Guest Opinion Essay

School Shootings a Tiny Fraction of Violence That Menaces Youth

Gun violence: Student cowers against wall, hiding face with notebook, book bag over shoulder as someone in jeans with clenched fist stands over him.
Helder Almeida

The best way to stop school violence is to stop all youth violence. School violence really is a form of youth violence. It is part of the tragic “youth vs. youth” war that exists today throughout the world, in school or out of school.

Adult actions regarding school safety that mostly focus on adults is like talking to the wrong end of the horse. Students outnumber teachers and school administration more than 10 to 1 in some schools. Students can turn the tide much faster in school and youth safety. Youth influencing youth rival any other power during a young person’s life.

Many youths have gotten the false idea that they are supposed to do violence to other youth. Perhaps that is why a violent youth might go to nightclubs, concerts, markets, malls and schools, to attack other youth. As adults, we must work together with youth to correct this erroneous belief, and we certainly cannot take advantage of youth who harbor this destructive thinking.

Gun violence: Douglas A. Wain (headshot), CEO, executive director of YouthAlert!

Douglas A. Wain

People need an extra peaceful push during their teenage and young adult years when their risk threshold is the highest. Right now, youth are all over the board with the “patriachtic” (patriarch and patriotic combined) messages they are receiving and are grasping at straws, desperately trying to decipher their true meaning, which they believe hold the key to their success.

Research has also shown that all interpersonal violence is intertwined. Singling out school violence is like a nonstarter to the problem of school violence. Students spend only 9 percent of their time in school; most youth who are victims of violence experience this violence out of school. Sometime a youth brings an outside problem into a school but often problems created in schools have unfortunate consequences after school. Most youth violence happens between 3 p.m. and 6 p.m. so we have to deal with both scenarios.

When I talk to kids during our school program about violence, bullying and abuse in their lives, they often say, “It’s worse than you know.” I believe kids when they say that, and that’s what keeps me up at night. We don’t fully understand the scope and depths of youth and children’s problems. There are not enough professionals in the world available to handle the situation. It’s going to take all hands, all adults, on deck.

Research and law officials themselves have consistently said that enforcement cannot do it alone. In some cases, a law enforcement-only approach can have some unwanted and unintended consequences like a school-to-prison pipeline for some youth.

Self-harm is the center of all violence. Any violence, bullying and abuse education must have reducing self-harm at its core. The sad fact is that most kids hurt themselves.
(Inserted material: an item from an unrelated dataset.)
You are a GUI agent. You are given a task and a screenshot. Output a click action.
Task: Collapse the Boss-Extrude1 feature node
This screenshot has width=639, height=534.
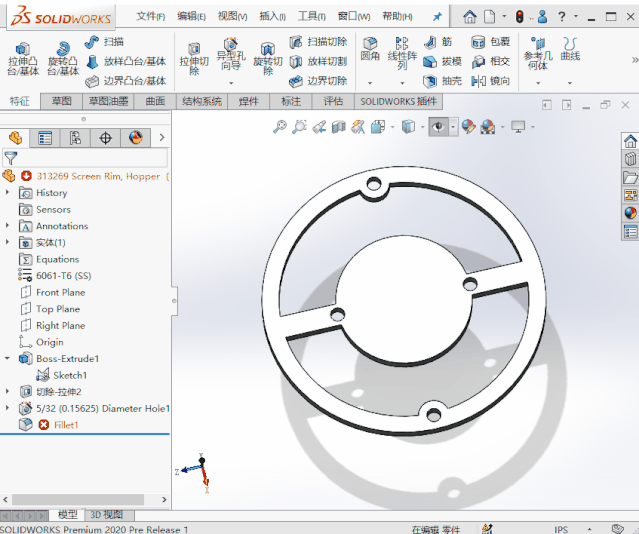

One of our group’s suggestions for gun legislation is to put prevention hurdles in the laws. The more lethal the weapon or combination of, the more hurdles there should be in acquiring them. More firepower require greater will power. Different hurdles can give the proper authorities the time to check everything out and send a message and a warning to the potential gun owner that in the country’s view their responsibility to society and their burden of peace is going way up.

More important than gun legislation is gun education. Youth need to know all the information on weapons. Only then can youth make a true voluntary choice. There no law that says you have to have a gun. We have discovered that some youth don’t want a gun after doing a deep dive on the topic. I trust youth to make the right decisions on any subject once they have all the information. Because what kids don’t know can and does hurt them.

And because guns are man-made we are 100 percent responsible for them. If we can’t control them, then we can’t make them. Same for anything made by humans. We are, after all, individually and collectively fighting for survival. Guns are not a natural or God-given right; life, self-defense and survival is.

Nations are indebted to youth. Nations wouldn’t exist today if youth did not believe in them. I am not sure any nation or political campaign could even operate without youth. And how many nations were created, and are protected, by youth? Quite a few, I would imagine.

Nations need to step up and do their part. Everyone has their role to play, and every little bit does help. But let’s not be afraid to talk directly, honestly and equally to kids. We need to remember that it’s their world too.

Douglas A. Wain is CEO and executive director of YouthAlert!